Pour simplifier, il y a la bonne peur qui nous fait délicieusement frissonner et crier dans les salles obscures et fêtes foraines, et la mauvaise peur, celle qui nous gèle les entrailles lorsqu'un chien nous poursuit ou que notre voiture glisse sur une plaque de verglas.

Franchement, vous iriez dans mon roller coaster construit dans mon garage avec une vieille grue et de la récup, qui n’a jamais passé la moindre homologation ?Non ? Vous avez bien raison.

La sécurité, c’est la raison de se mettre en danger, l’excuse pour faire une action osée sans avoir peur des conséquences ou d’une “punition sociale”, bref l’alibi pour pratiquer des choses différentes, nouvelles, autres.
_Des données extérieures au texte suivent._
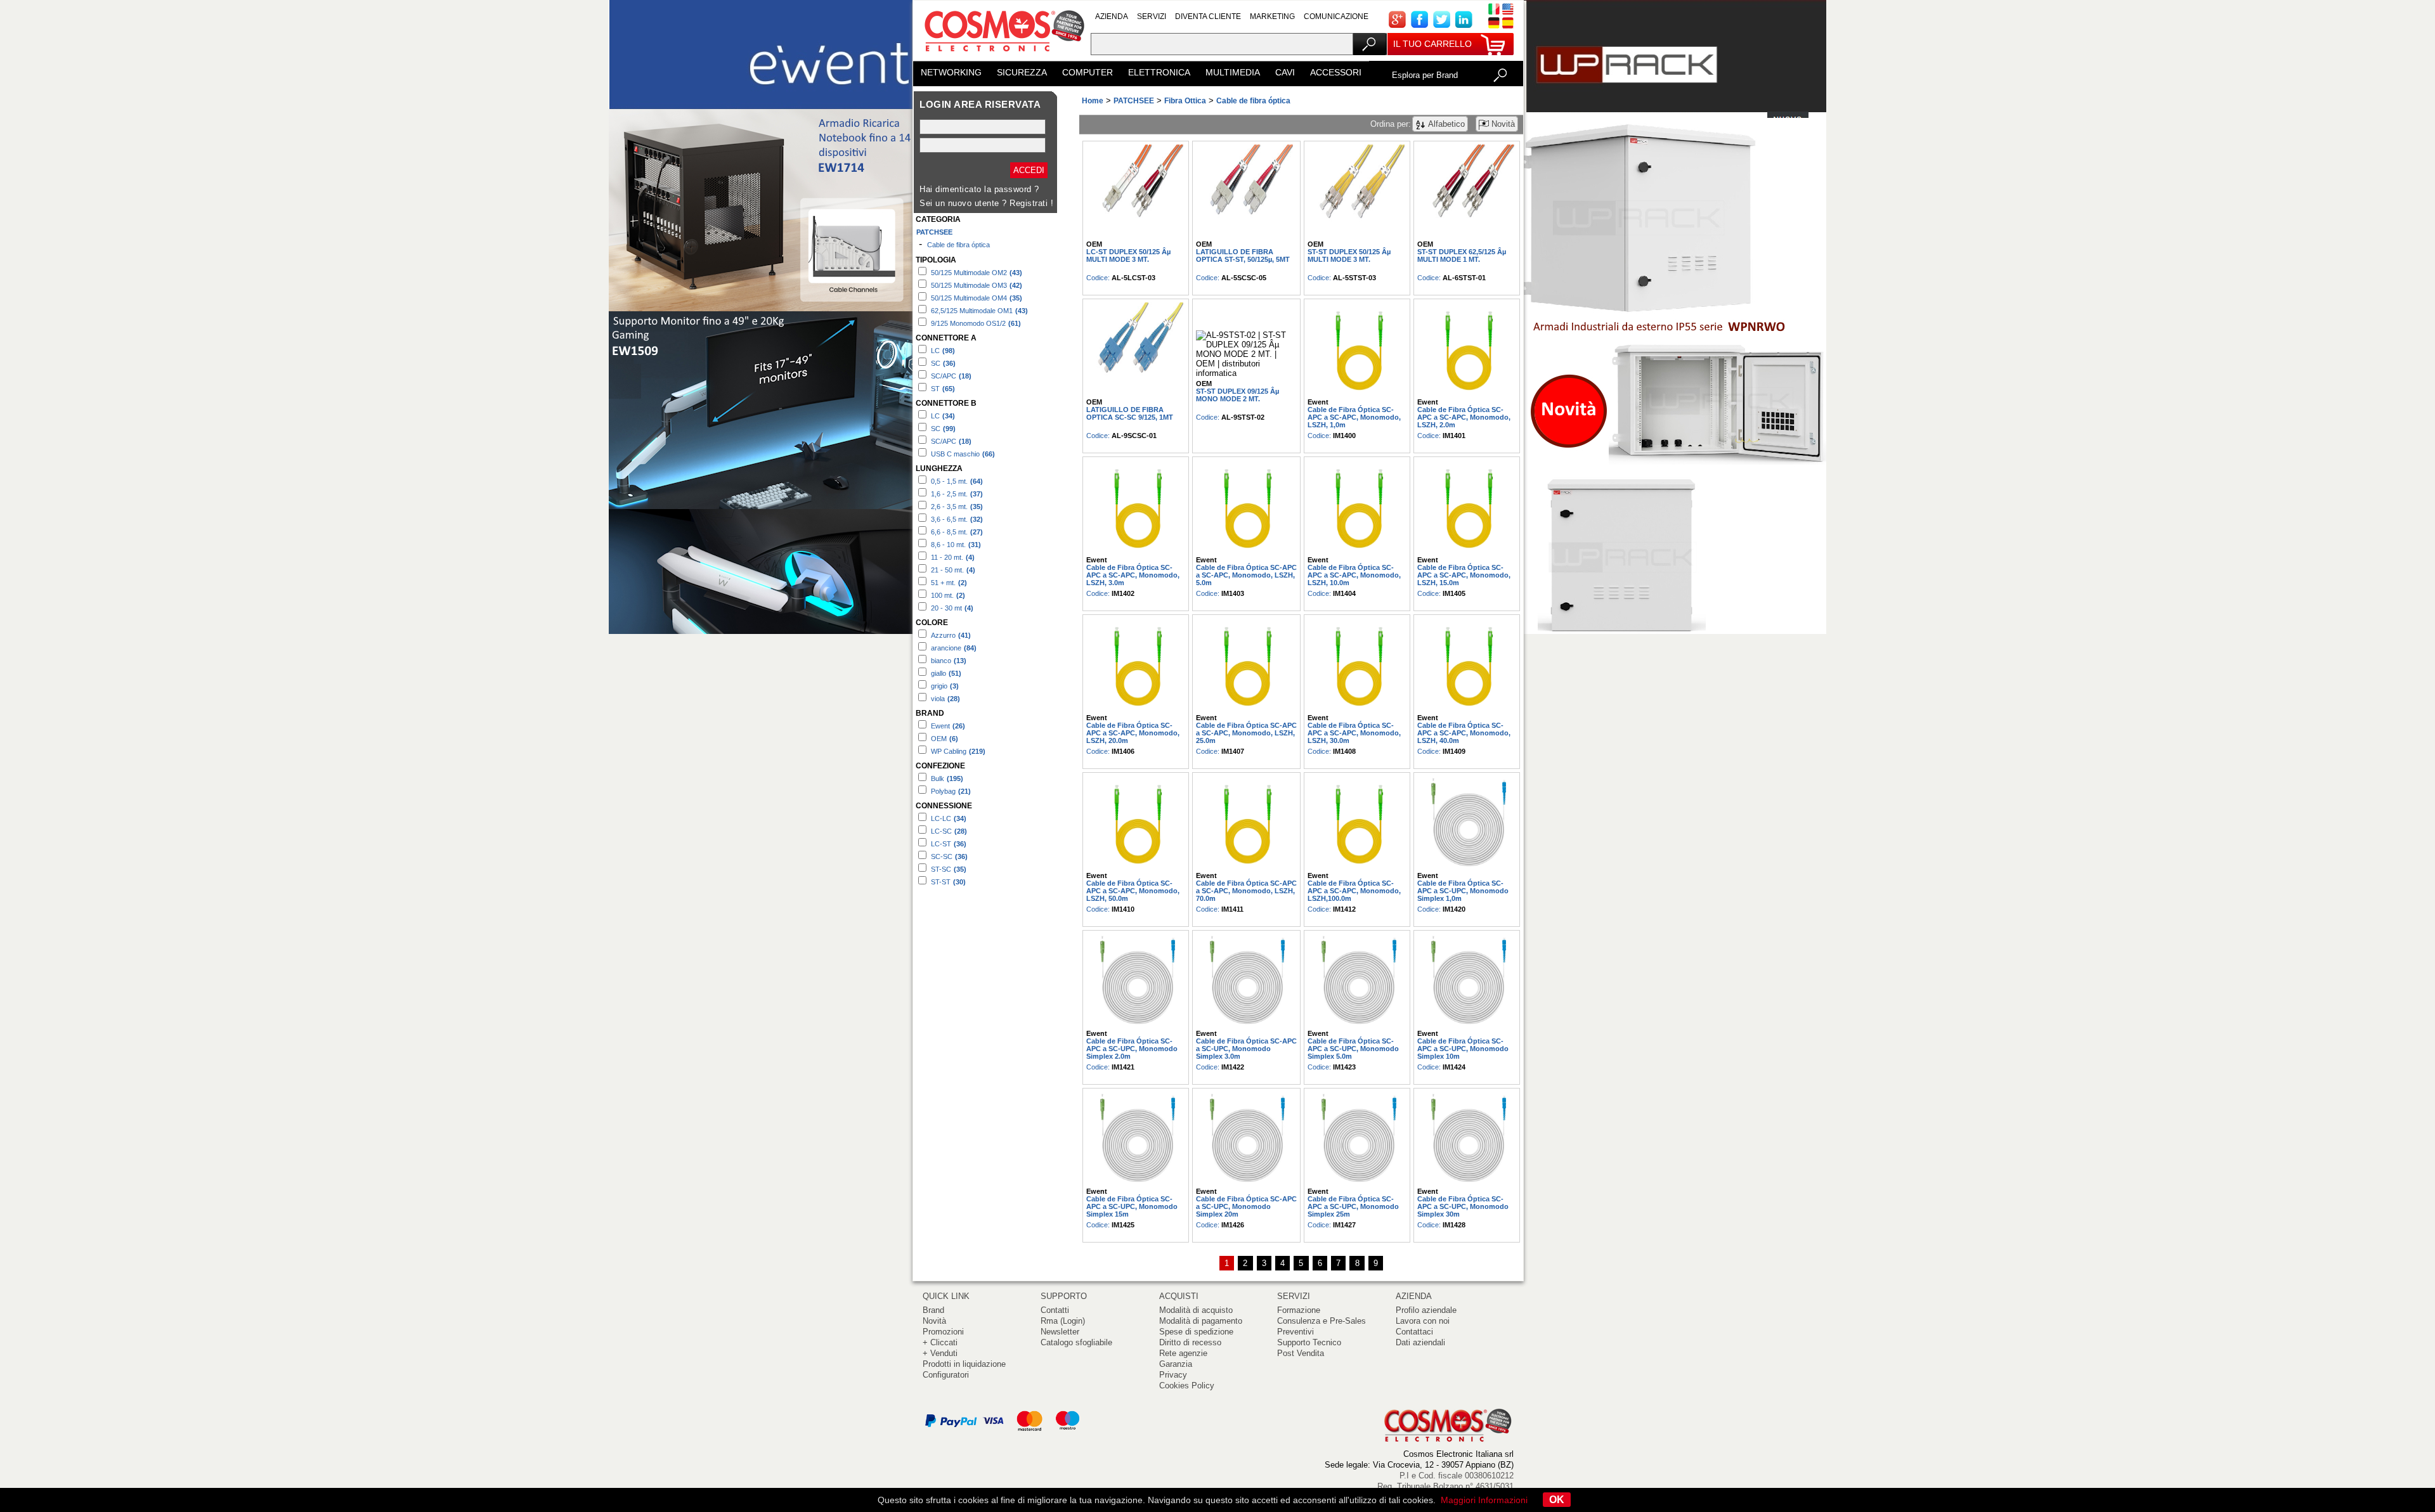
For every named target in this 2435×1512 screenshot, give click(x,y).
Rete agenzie (1183, 1353)
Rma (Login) (1063, 1321)
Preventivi (1295, 1331)
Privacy (1173, 1375)
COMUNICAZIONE (1336, 16)
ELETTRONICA (1159, 72)
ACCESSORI (1335, 72)
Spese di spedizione (1196, 1331)
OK (1556, 1499)
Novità (934, 1321)
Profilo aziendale (1426, 1310)
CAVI (1285, 72)
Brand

Si l’on sait qu’il n’y a pas d’araignées dans le film et que les ceintures de sécurité du roller coaster sont règlementaires, on peut y aller en confiance et profiter de la peur. Et assurer cette sécurité, c’est faire preuve de bienveillance à l’égard d’autrui en permettant “une confiance tacite, mutuelle et réciproque” (Dakayl, 2018).
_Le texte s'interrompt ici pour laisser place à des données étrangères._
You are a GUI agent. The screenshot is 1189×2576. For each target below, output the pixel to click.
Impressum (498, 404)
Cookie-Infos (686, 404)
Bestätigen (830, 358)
Ce qu'est la sécurité émotionnelle

Commençons par définir ce concept :

La sécurité émotionnelle, c'est le sentiment d’être respecté, le droit d’avoir son mot à dire autour de la table, de ne pas se faire harceler, d’être honnête et de ne pas subir d’agression ou d’offense émotionnelle (P. Vecchione, 2018). La rupture de la sécurité émotionnelle se produit quand quelque chose dans la partie provoque la détresse d’un (ou plus) participant(s). On désigne parfois cela sous les termes d'« agression » ou d'« offense ». La sécurité psychologique, comme on la désigne parfois, c'est la “croyance partagée par les membres du groupe que le groupe est un lieu sûr pour prendre des risques” (A. Edmonson, 2016). C'est la confiance dans le fait que le groupe n’embarrassera pas, ne rejettera pas ou ne punira pas quelqu’un qui s’est exprimé. C'est un climat de groupe caractérisé par une confiance interpersonnelle et un respect mutuel qui apporte un confort aux membres. Cette sécurité permet au groupe de mieux travailler et de “performer”.

A noter que le français "sécurité" est une traduction approximative de l'anglais "safety", comme le précise le traducteur sur PTGPTB : "dans sa version originale, cet article (et tous les autres sur le même thème) fait un large usage du terme « safety » dans une acception bien précise n’ayant pas de réel équivalent en français. Il est ici à comprendre comme regroupant des notions de confort émotionnel, d’harmonie et de respect des sensibilités, en plus du sens plus classique du terme « sécurité »".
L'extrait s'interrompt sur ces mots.